Zero-Allocation Layout Engine
This document describes the zero-allocation optimization in Flexily and its trade-offs.
Motivation
High-frequency TUI rendering (60+ fps) creates significant GC pressure from temporary objects allocated during each layout pass. The classic algorithm allocates:
ChildLayoutobjects for each child during flex distributionFlexLine[]arrays for flex-wrap support- Temporary arrays during filtered iteration
These allocations trigger frequent garbage collection, causing frame drops and latency spikes.
Design
FlexInfo on Nodes
Each Node stores a 25-field FlexInfo struct that is mutated (not reallocated) each layout pass. See src/types.ts for the full interface. Key field groups:
interface FlexInfo {
// Flex distribution state (Phase 5-6)
mainSize: number // Current main-axis size
baseSize: number // Original base size (for weighted shrink)
mainMargin: number // Total main-axis margin (non-auto only)
flexGrow: number // Cached flex-grow value
flexShrink: number // Cached flex-shrink value
minMain: number // Min main-axis constraint
maxMain: number // Max main-axis constraint
frozen: boolean // Frozen during flex distribution
lineIndex: number // Which flex line this child belongs to
relativeIndex: number // Position among relative children (-1 if absolute/hidden)

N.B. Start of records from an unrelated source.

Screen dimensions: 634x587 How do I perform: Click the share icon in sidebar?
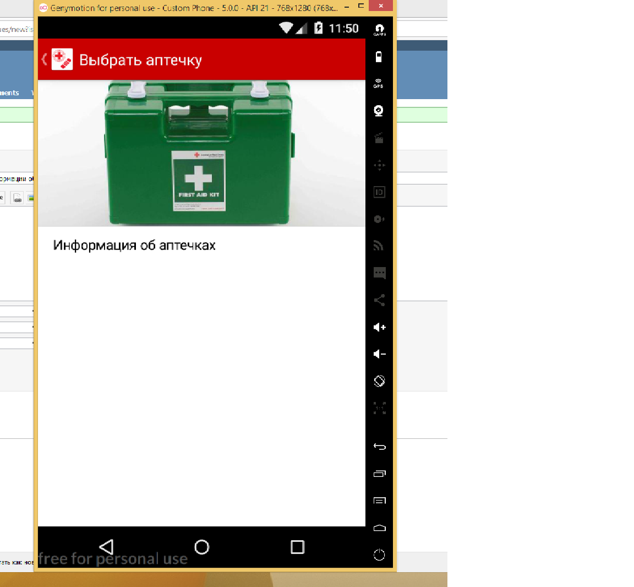(379, 300)
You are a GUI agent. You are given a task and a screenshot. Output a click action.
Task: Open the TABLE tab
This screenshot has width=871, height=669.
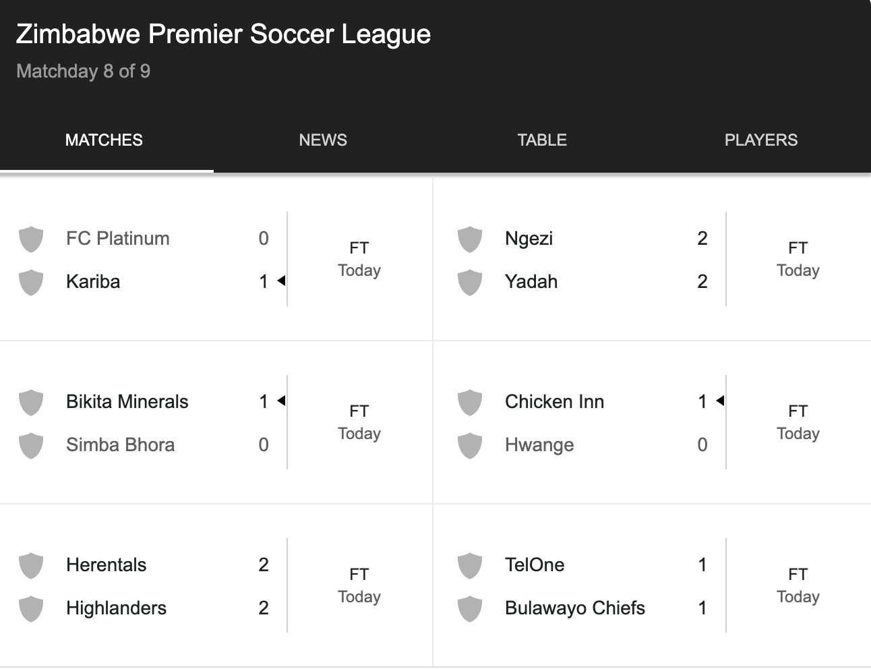click(542, 140)
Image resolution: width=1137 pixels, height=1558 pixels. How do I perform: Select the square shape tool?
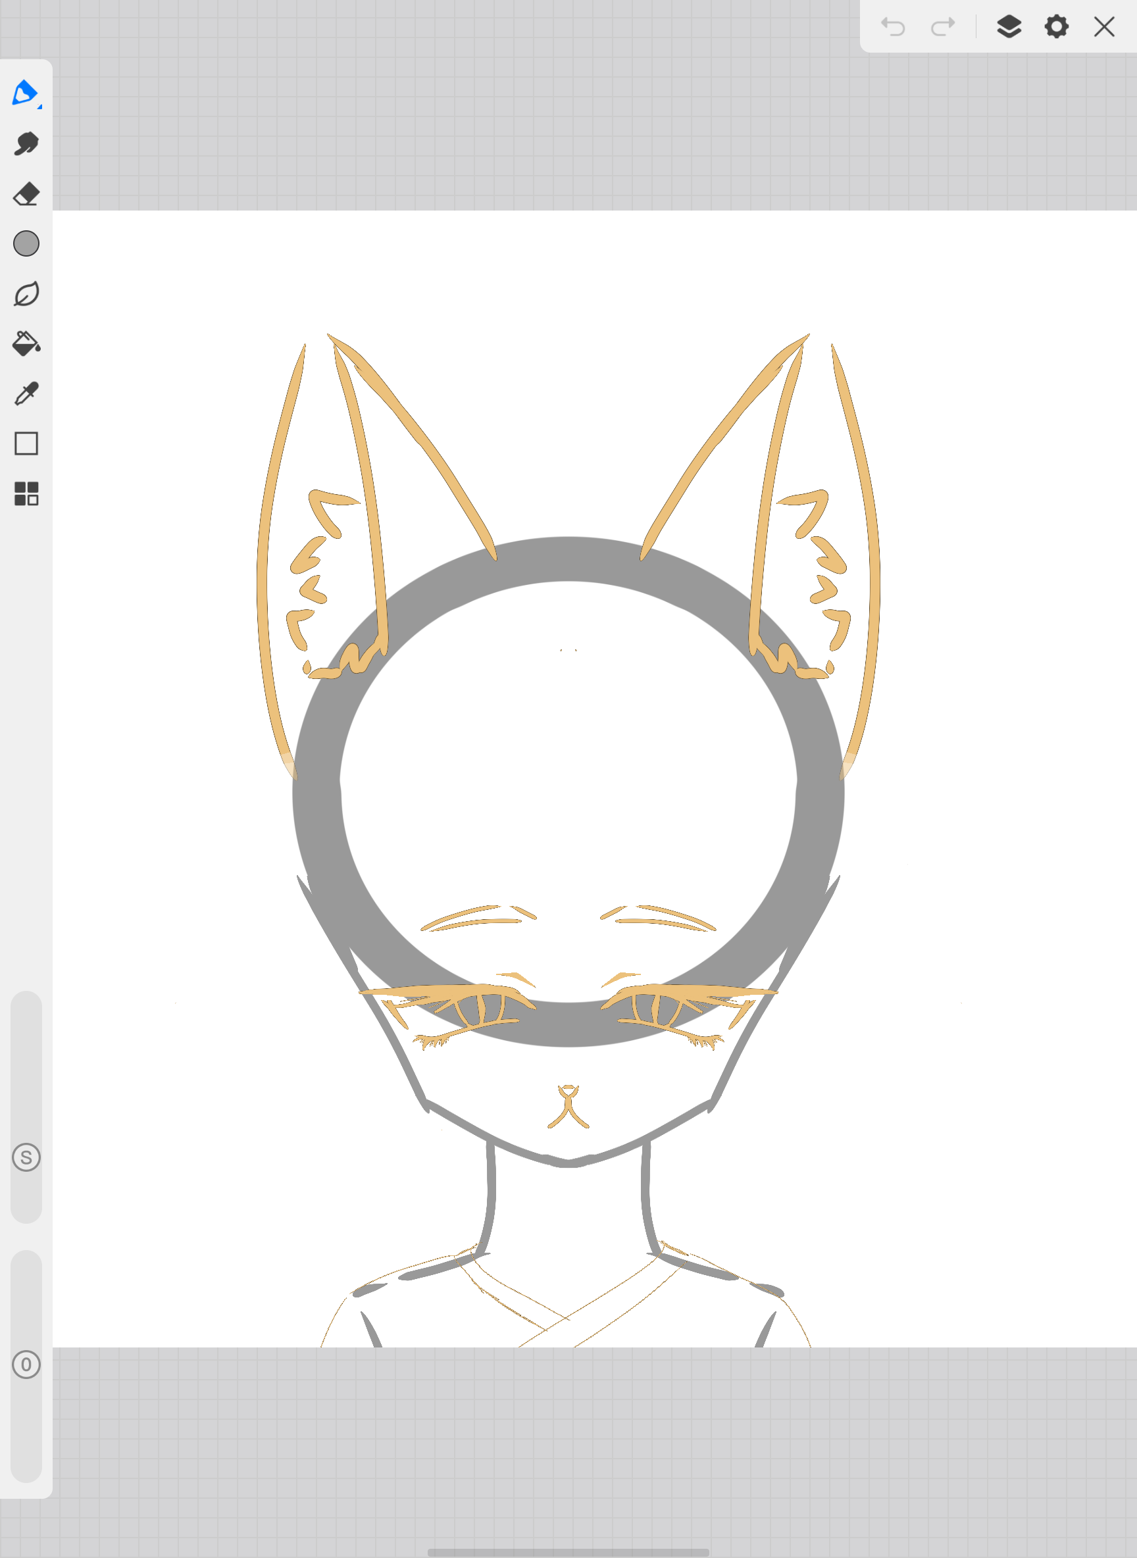26,444
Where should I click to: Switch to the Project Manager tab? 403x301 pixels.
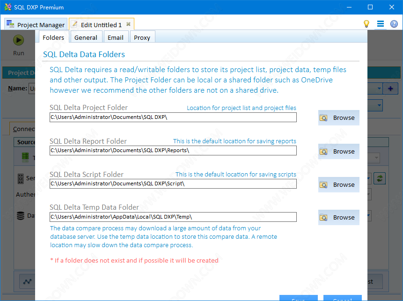pyautogui.click(x=36, y=25)
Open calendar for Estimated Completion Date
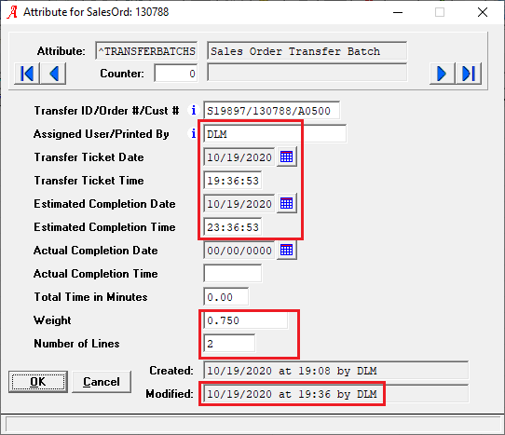The width and height of the screenshot is (505, 435). [287, 203]
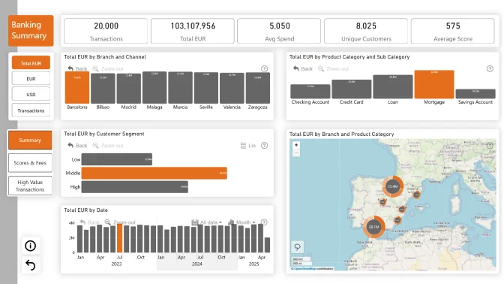This screenshot has height=284, width=504.
Task: Open help icon in Branch and Channel chart
Action: point(264,68)

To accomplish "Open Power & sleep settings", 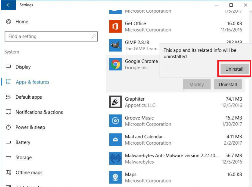I will point(30,128).
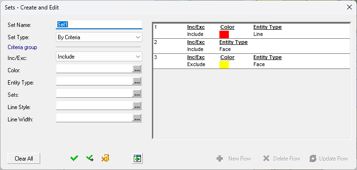Expand the Set Type dropdown

point(99,37)
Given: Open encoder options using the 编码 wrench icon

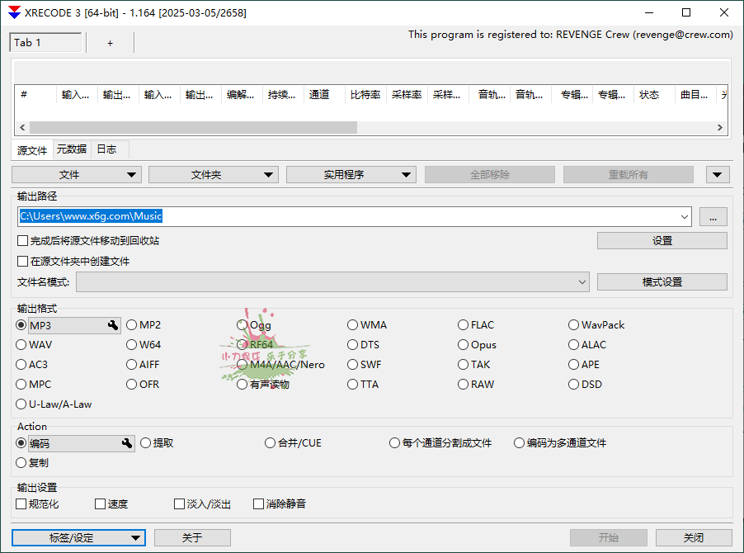Looking at the screenshot, I should [126, 443].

baseline: number // Computed baseline offset for ALIGN_BASELINE
// Auto margin tracking
mainStartMarginAuto: boolean
mainEndMarginAuto: boolean
mainStartMarginValue: number
mainEndMarginValue: number
// Cached resolved margins
marginL: number
marginT: number
marginR: number
marginB: number
// Constraint fingerprinting (layout caching)
lastAvailW: number
lastAvailH: number
lastOffsetX: number
lastOffsetY: number
lastDir: number
layoutValid: boolean
}Pre-allocated Line Arrays
Module-level typed arrays store per-line metrics:
let _lineCrossSizes = new Float64Array(32); // Cross size per line
let _lineCrossOffsets = new Float64Array(32); // Cross offset per line
let _lineLengths = new Uint16Array(32); // Children count per line
let _lineChildren: Node[][] = [...]; // Children per line (grows if needed)
let _lineJustifyStarts = new Float64Array(32); // Per-line justify start offset
let _lineItemSpacings = new Float64Array(32); // Per-line item spacingMemory usage: ~1,344 bytes total (4 Float64Arrays × 256 bytes + 1 Uint16Array × 64 bytes + array overhead; covers 32 flex lines — virtually all real layouts).
Filtered Iteration
The relativeIndex field enables skipping absolute/hidden children without filter():
// Classic (allocates filtered array):
const relative = children.filter((c) => !isAbsolute(c) && !isHidden(c))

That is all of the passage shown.